Certa, porque o art. 3º da Lei 8.429/1992 alcança o particular que induza ou concorra dolosamente para o ato de improbidade.
Gabarito: E
A Lei de Improbidade Administrativa, hoje atualizada pela Lei 14.230/2021, não é mais aquela lei que pegava qualquer descuido. Em regra, para haver improbidade, é preciso dolo, isto é, vontade livre e consciente de praticar o ato ímprobo. Culpa, sozinha, não basta mais. Isso derruba a alternativa A e também mostra por que a letra B trocou os conceitos ao dizer que culpa seria vontade dirigida ao ilícito. Outro ponto importante: a lei não vale só para o Poder Executivo.
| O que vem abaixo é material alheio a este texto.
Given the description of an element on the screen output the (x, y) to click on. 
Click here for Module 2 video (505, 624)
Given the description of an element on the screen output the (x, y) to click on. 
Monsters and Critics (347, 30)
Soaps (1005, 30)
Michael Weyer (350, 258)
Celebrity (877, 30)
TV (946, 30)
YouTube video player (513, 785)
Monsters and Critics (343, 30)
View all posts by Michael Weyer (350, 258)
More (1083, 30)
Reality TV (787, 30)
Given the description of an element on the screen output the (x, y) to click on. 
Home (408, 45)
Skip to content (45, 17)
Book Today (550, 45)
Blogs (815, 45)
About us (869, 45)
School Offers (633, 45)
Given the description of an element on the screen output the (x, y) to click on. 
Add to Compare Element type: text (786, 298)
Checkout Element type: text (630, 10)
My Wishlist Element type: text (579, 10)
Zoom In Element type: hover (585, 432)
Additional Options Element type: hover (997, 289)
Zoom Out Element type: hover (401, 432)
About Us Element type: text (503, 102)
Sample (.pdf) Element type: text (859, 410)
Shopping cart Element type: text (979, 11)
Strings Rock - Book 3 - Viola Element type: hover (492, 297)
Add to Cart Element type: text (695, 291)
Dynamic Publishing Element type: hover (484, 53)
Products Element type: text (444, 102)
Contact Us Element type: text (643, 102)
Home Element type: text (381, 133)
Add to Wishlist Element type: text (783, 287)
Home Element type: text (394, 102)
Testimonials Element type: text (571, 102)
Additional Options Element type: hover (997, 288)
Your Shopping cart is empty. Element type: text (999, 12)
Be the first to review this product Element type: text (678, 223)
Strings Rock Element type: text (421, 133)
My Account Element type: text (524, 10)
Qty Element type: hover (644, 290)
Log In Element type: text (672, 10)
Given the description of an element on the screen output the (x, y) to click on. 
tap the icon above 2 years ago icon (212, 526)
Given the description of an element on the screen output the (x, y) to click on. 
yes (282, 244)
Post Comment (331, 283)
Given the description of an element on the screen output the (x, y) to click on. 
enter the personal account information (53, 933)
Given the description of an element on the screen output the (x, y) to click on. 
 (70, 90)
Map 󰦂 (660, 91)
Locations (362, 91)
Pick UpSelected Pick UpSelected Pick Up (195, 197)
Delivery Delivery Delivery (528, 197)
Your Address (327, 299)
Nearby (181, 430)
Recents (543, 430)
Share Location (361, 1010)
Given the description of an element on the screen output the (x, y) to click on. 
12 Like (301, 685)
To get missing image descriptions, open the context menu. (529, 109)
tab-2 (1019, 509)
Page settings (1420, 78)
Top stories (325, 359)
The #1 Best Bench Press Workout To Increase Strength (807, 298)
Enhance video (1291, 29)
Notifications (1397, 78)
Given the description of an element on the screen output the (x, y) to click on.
Ela alcança atos de improbidade praticados por qualquer agente público, em qualquer Poder ou esfera de governo, inclusive Legislativo e Judiciário. Então a letra D também escorrega bonito. Além disso, a proteção da lei não se limita ao patrimônio público puro e simples: ela pode alcançar situações envolvendo entidades privadas que recebam benefício fiscal ou incentivos do poder público, nos termos da própria lei. O gabarito está na letra E porque a Lei 8.429/1992 também se aplica ao particular que, mesmo não sendo agente público, induza ou concorra dolosamente para o ato de improbidade, ou dele se beneficie. Isso está no art. 3º da LIA. Ou seja: o particular não fica fora do jogo só porque não veste crachá do Estado. Resumo de prova: improbidade exige dolo, pode atingir atos em qualquer Poder e também alcança terceiros que atuem de forma dolosa para a prática do ilícito.